_Required work_. Extract exactly and only the lines from the one containing "Task: Click yellow ストレート legend swatch" through the end of the entries below. Pictures should not appear in the copy.

Dataset entries START

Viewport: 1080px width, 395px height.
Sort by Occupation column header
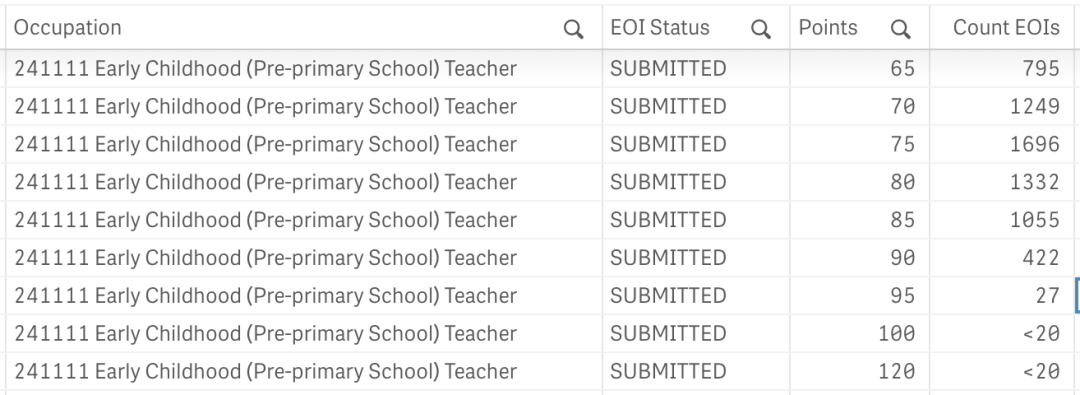68,28
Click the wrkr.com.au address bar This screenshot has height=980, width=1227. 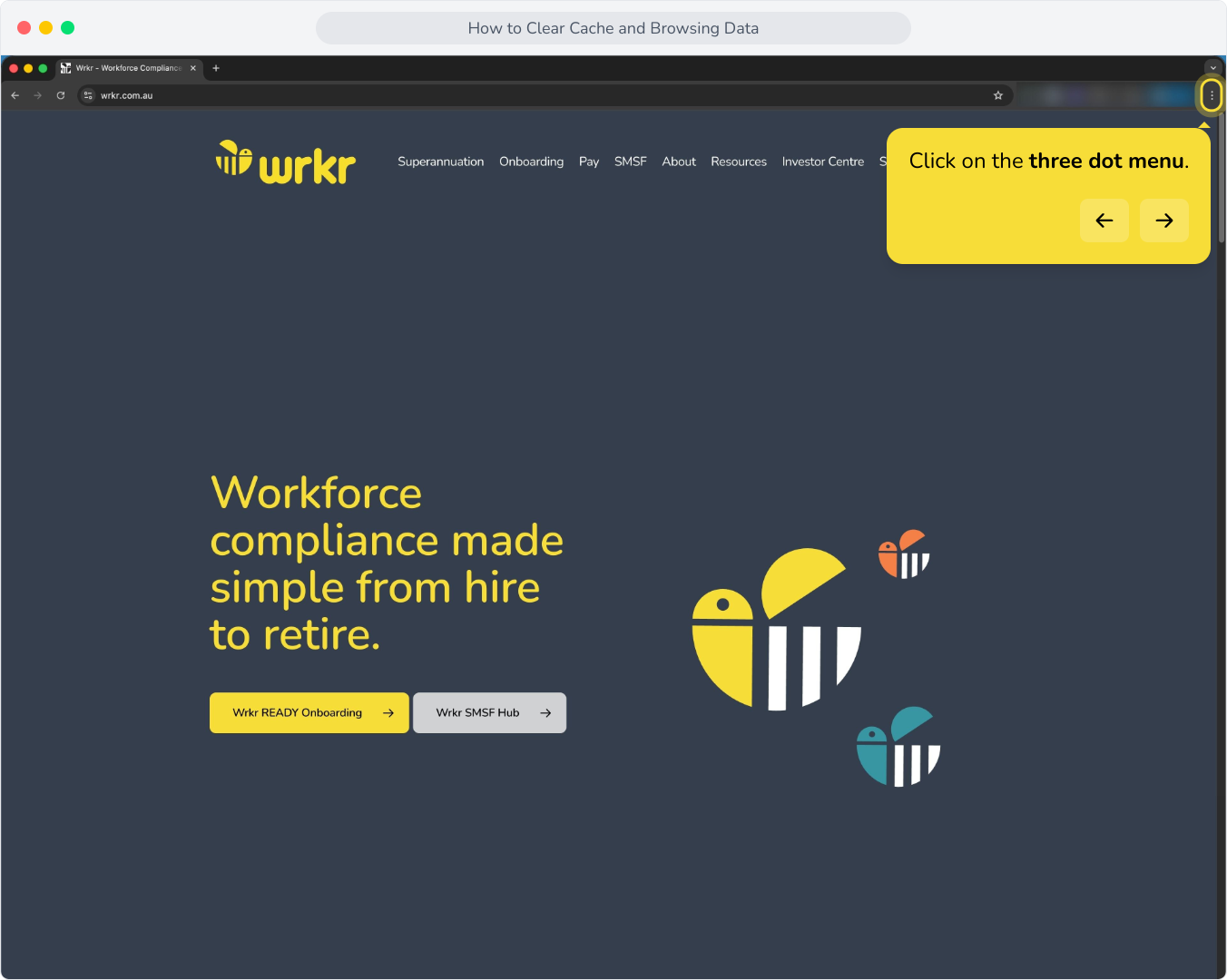(x=545, y=95)
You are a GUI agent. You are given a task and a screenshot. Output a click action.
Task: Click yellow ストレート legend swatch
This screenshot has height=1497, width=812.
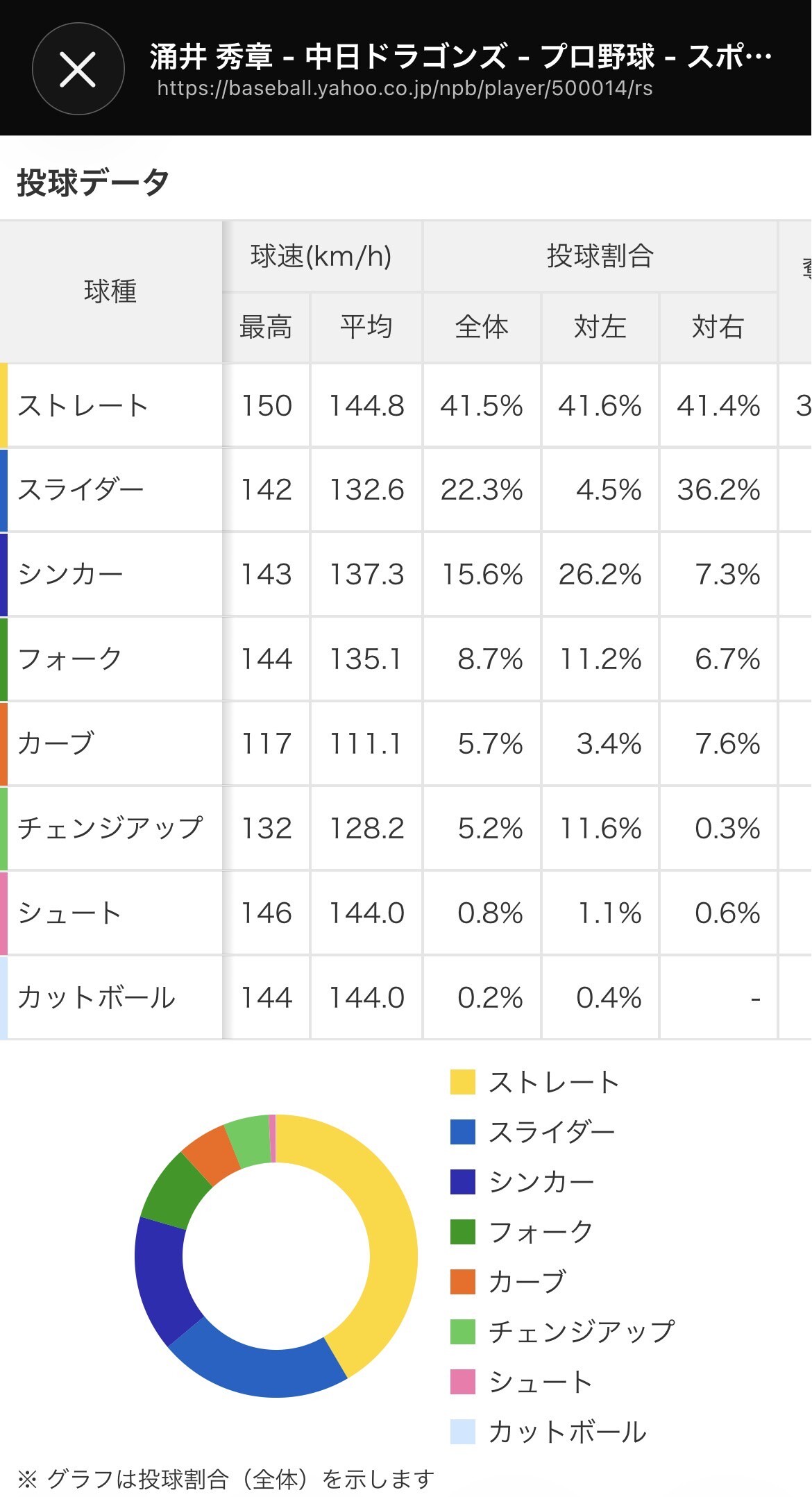click(x=462, y=1082)
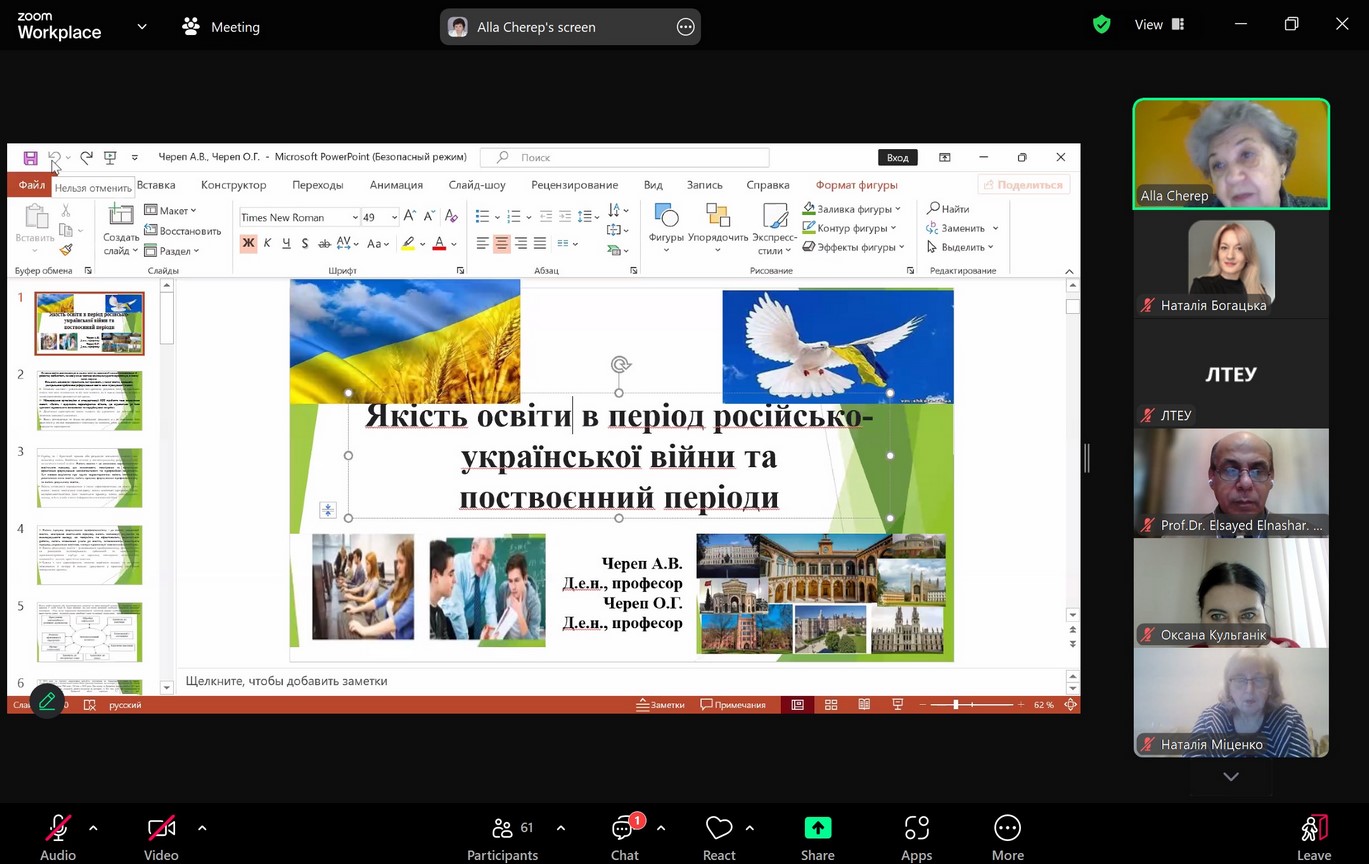Switch to the Анимация ribbon tab

tap(396, 185)
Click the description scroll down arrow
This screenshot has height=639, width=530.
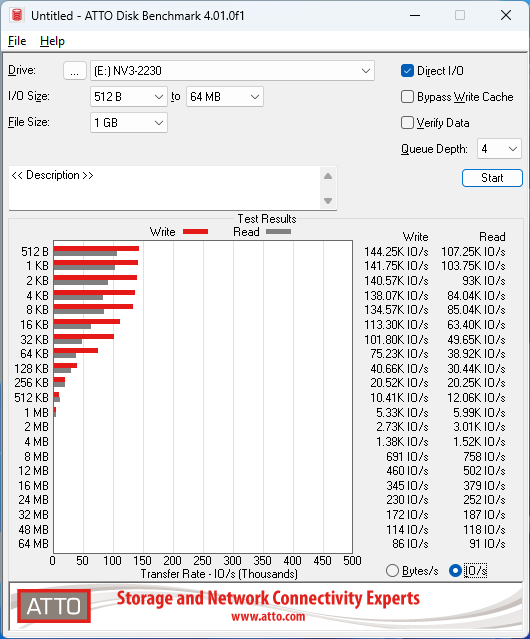(328, 201)
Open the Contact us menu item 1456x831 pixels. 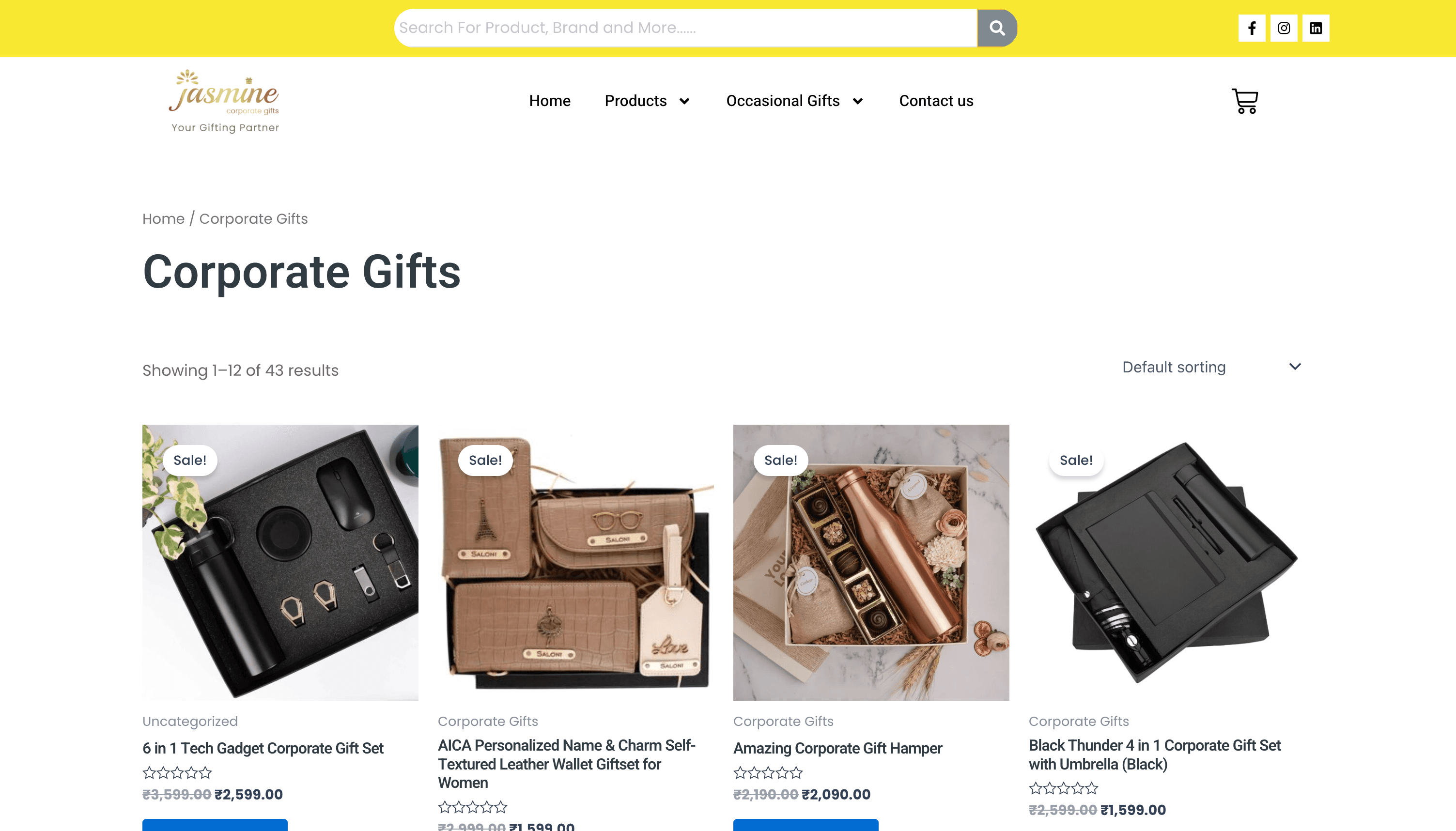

Dataset entries END

_Finished exercise_.
Task: Click yellow ストレート legend swatch
This screenshot has height=1497, width=812.
click(x=462, y=1082)
Switch to the Анимация ribbon tab

tap(396, 185)
Click the description scroll down arrow
This screenshot has height=639, width=530.
(328, 201)
Open the Contact us menu item 1456x831 pixels. 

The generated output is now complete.